Tawaran Mengagetkan dari Inspektorat
Salah satu pengakuan paling mencengangkan dalam persidangan adalah terkait peran Inspektorat Kabupaten Bandung. Vita Gozali mengungkap bahwa dalam pertemuan klarifikasi hutang-piutang, pihak inspektorat justru menawarkan solusi yang dianggapnya tidak masuk akal.
"Mereka datang bukan sebagai pengawas, tapi sebagai wakil dari Bupati. Saya ditawari untuk membuat konsorsium dengan vendor lain agar dikasih proyek oleh Pak Bupati sebagai ganti rugi utang. Itu konyol dan saya tolak! Itu jebakan," tegas Vita.
Ia menamai tawaran tersebut sebagai "jebakan Batman" — sebuah skema yang diminta untuk membuat konsorsium dengan vendor lain sebagai kompensasi utang. Menurut Vita, menerima tawaran tersebut sama dengan "menggali kuburan sendiri".
Alasan penolakan Vita:
- Skema tidak menjamin hak kreditur
- Berpotensi mengalihkan kasus pidana menjadi perkara perdata
- Merugikan posisi hukum para korban
Sikap PemKab Bandung dan Bantahan Inspektorat
Di tengah gugatan korban yang mencapai Rp128 miliar, Bupati Dadang Supriatna memilih bungkam. Ia menolak berkomentar dan mengarahkan pertanyaan kepada Kepala Inspektorat Kabupaten Bandung, Marlan Nirsyamsu.
Menariknya, Marlan Nirsyamsu membantah keras tawaran proyek tersebut. Ia mengklaim belum pernah bertemu langsung dengan Vita Gozali.
Aksi Unik Korban: Karangan Bunga Sindiran
Para korban tidak tinggal diam. Dalam aksi yang cukup unik, mereka mengirimkan karangan bunga ke Kantor Bupati Bandung dengan tulisan sindiran:
"Selamat Ulang Tahun Dadang Supriatna, Semoga Panjang Umur Sampai 105 Miliar Tahun"
Tulisan tersebut merupakan sindiran tajam menyangkut nilai utang yang belum dibayar.
Pelajaran Berharga dari Kasus Ini
Kasus ini menjadi警示 penting bagi kita semua:
- Pengawasan BUMD yang Lemah
BUMD adalah aset daerah yang harus diawasi ketat oleh kepala daerah sebagai Kuasa Pemilik Modal (KPM). Kelalaian pengawasan dapat berakibat fatal pada keuangan negara.
- Waspadai Tawaran Solusi Alternatif
Jangan terjebak dalam skema yang mengalihkan masalah pidana menjadi perdata atau utang dihapus dengan proyek baru yang tidak jelas.
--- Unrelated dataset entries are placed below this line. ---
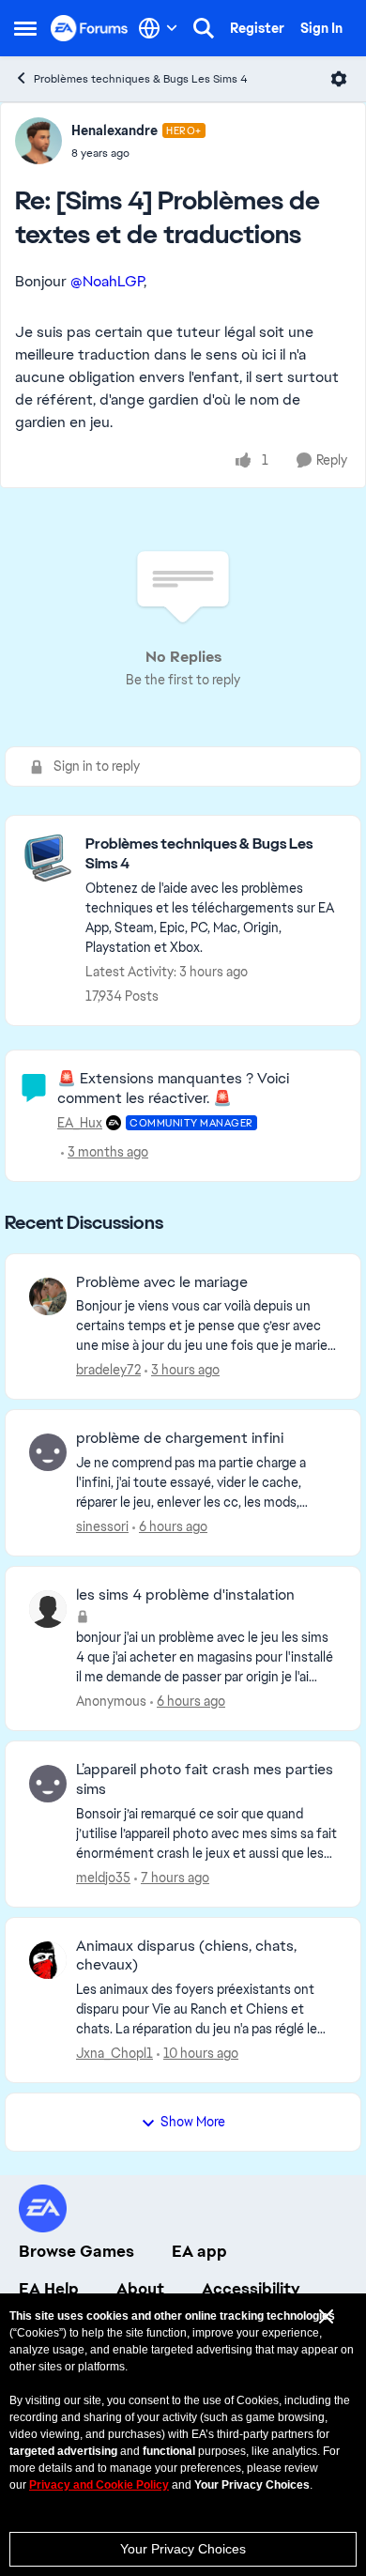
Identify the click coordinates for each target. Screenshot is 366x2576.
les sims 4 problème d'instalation (185, 1595)
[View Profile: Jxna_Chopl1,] (48, 1960)
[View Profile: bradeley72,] (48, 1296)
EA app (199, 2251)
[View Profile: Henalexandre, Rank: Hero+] (38, 140)
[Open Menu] (339, 79)
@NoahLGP (107, 281)
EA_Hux (79, 1122)
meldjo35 (103, 1877)
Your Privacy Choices (183, 2548)
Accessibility (251, 2288)
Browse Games (76, 2251)
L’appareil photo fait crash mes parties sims (204, 1779)
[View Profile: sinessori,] (48, 1452)
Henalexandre (114, 130)
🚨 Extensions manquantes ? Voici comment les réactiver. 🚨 (173, 1088)
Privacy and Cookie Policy (99, 2485)
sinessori (102, 1526)
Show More (192, 2121)
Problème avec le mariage (162, 1282)
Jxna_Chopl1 (114, 2053)
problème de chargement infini (179, 1438)
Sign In (321, 28)
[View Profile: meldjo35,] (48, 1783)
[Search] (203, 28)
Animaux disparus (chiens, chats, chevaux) (186, 1956)
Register (257, 28)
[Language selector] (158, 28)
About (140, 2288)
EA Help (49, 2288)
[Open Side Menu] (25, 28)
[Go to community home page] (90, 27)
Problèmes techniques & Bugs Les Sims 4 (141, 78)
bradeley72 (108, 1369)
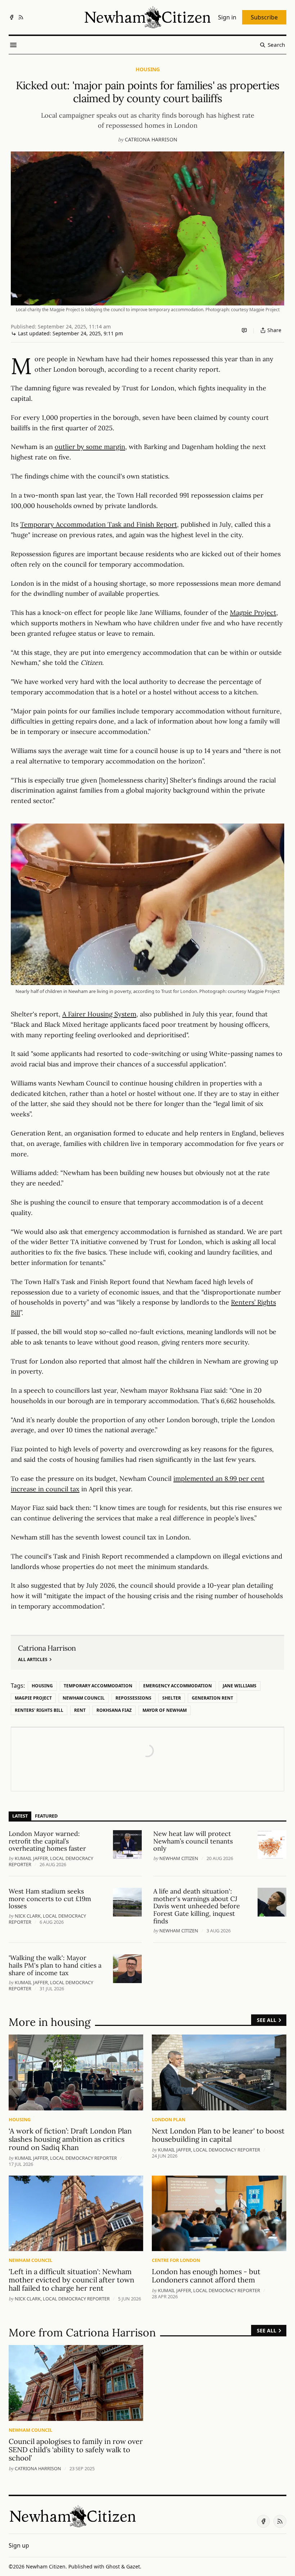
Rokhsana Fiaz (114, 1710)
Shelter (171, 1698)
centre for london (176, 2260)
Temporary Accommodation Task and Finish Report (98, 524)
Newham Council (84, 1698)
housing (148, 69)
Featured (46, 1816)
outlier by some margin (90, 447)
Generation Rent (212, 1698)
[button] (19, 2545)
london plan (168, 2119)
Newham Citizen (178, 1858)
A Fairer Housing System (99, 1014)
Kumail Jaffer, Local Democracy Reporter (66, 2158)
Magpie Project (253, 612)
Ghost (113, 2566)
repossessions (133, 1698)
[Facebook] (11, 17)
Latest (20, 1816)
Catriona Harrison (151, 139)
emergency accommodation (177, 1686)
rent (80, 1710)
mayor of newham (164, 1710)
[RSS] (21, 17)
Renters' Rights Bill (39, 1710)
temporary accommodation (98, 1686)
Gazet (133, 2566)
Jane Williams (240, 1686)
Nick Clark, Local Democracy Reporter (62, 2298)
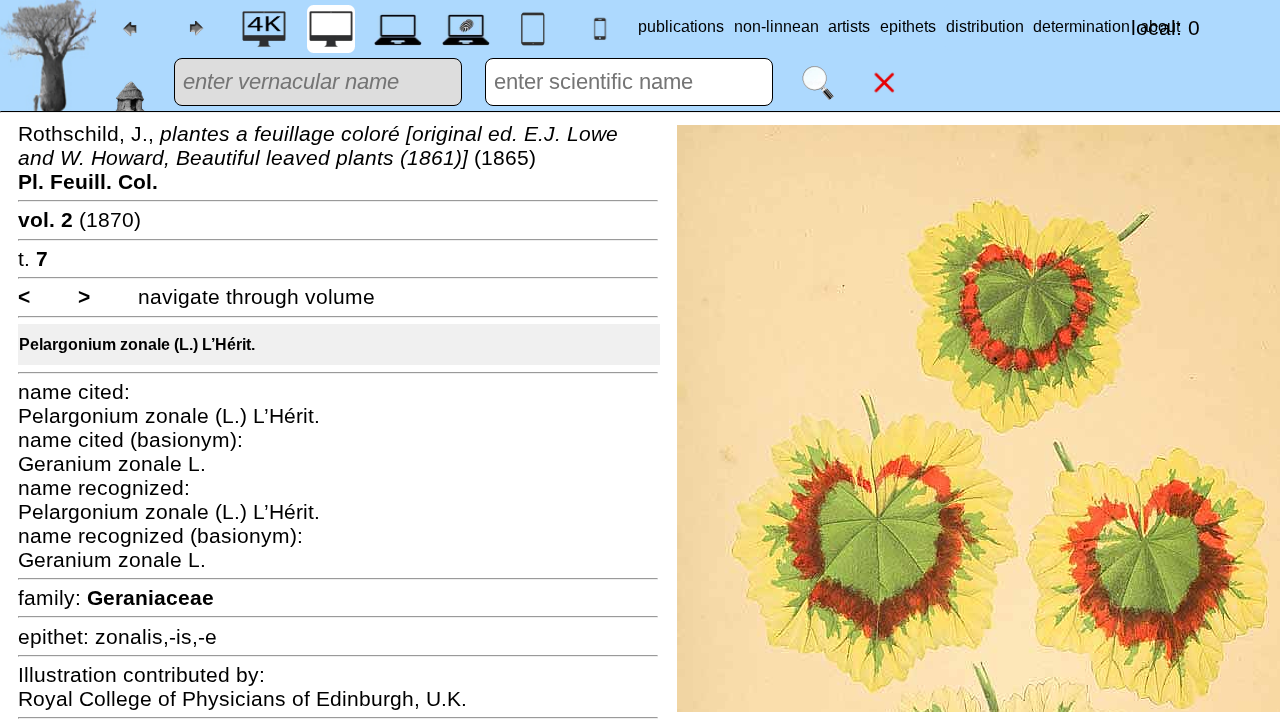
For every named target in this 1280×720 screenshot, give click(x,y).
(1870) (79, 219)
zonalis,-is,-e (156, 636)
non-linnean (776, 26)
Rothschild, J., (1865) (318, 157)
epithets (908, 26)
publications (681, 26)
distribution (985, 26)
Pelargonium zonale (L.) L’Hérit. (137, 344)
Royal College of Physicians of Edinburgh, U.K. (242, 698)
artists (849, 26)
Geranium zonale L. (112, 463)
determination (1081, 26)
Ini bisa menjadi jebakan hukum yang berbahaya.
- Keberanian Melapor adalah Kunci
Vita Gozali dan vendor lainnya menjadi contoh bahwa korban korupsi harus berani bersuara dan membawa kasus ke jalur hukum, meskipun melawan kekuasaan.
Penyidikan Berlanjut, Keadilan Dinantikan
Sidang ini menjadi penanda bahwa kasus ini bukan lagi sekadar utang piutang bisnis biasa, melainkan dugaan korupsi struktural yang melibatkan aparatur pemerintah. Kejaksaan Negeri Kabupaten Bandung telah menaikkan status ke tahap penyidikan, membuktikan adanya unsur pidana dalam pengadaan ayam ini.
Kini, publik menantikan putusan keadilan dari majelis hakim yang akan mempertimbangkan seluruh keterangan dan alat bukti yang diajukan.